>>>>>
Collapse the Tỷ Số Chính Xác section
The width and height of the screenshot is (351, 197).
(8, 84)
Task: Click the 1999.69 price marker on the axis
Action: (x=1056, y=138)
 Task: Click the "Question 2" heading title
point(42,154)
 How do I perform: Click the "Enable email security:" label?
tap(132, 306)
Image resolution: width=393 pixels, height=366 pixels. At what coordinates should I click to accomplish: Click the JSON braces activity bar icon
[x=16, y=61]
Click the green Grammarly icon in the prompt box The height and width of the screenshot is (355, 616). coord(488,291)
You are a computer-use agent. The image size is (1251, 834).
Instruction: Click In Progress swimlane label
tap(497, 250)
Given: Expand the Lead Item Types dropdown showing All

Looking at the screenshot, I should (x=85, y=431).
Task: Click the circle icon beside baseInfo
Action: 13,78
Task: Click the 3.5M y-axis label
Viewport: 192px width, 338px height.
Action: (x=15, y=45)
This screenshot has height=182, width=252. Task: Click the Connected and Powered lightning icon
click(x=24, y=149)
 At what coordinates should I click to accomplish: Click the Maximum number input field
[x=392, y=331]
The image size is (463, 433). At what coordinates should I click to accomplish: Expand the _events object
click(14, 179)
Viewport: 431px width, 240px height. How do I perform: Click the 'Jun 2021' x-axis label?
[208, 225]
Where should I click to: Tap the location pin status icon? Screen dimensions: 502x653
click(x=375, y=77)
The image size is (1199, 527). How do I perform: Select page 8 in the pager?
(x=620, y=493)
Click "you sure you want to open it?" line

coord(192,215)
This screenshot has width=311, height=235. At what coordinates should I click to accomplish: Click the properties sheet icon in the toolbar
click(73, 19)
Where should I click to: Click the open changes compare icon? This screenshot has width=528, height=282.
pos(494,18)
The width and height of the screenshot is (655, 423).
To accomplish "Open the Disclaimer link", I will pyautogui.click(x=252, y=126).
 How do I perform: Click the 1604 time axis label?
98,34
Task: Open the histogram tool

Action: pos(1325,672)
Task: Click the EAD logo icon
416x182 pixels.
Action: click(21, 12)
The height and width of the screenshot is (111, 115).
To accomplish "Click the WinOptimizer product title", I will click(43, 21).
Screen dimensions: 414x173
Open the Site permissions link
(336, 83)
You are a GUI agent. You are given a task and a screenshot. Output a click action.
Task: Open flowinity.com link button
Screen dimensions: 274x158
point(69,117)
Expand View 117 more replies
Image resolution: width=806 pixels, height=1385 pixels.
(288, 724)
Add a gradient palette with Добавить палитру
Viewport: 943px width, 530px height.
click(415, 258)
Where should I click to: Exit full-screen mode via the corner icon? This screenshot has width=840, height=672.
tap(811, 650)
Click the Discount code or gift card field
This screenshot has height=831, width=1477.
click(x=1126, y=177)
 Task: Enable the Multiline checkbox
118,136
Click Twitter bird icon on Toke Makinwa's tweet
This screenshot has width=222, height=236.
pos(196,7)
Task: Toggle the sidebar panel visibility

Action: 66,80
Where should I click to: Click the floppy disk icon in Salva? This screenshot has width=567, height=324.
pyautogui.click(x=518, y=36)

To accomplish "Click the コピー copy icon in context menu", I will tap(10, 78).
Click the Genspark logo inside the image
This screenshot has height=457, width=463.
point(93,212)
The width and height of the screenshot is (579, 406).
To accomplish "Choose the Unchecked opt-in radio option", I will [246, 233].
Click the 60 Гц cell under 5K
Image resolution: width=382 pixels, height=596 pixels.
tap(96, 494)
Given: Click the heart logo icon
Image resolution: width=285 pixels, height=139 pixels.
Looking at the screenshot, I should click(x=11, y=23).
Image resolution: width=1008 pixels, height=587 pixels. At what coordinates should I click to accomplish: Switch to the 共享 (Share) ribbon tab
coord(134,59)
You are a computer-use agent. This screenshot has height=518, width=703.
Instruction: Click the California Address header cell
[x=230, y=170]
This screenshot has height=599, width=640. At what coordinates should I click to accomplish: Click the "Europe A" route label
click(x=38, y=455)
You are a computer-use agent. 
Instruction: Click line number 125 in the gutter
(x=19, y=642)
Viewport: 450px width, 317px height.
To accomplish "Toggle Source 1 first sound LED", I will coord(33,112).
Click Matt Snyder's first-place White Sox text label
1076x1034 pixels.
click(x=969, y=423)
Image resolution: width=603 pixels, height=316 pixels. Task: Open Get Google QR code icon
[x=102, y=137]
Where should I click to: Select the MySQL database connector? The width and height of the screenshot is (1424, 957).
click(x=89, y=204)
<<<<<
### Exercise goal
Show each line of the data above that contains the string "number", treating uppercase and lowercase as different.

### Solution for this task
 At what coordinates should I click to accomplish: Click the Maximum number input field
Instruction: Click line number 125 in the gutter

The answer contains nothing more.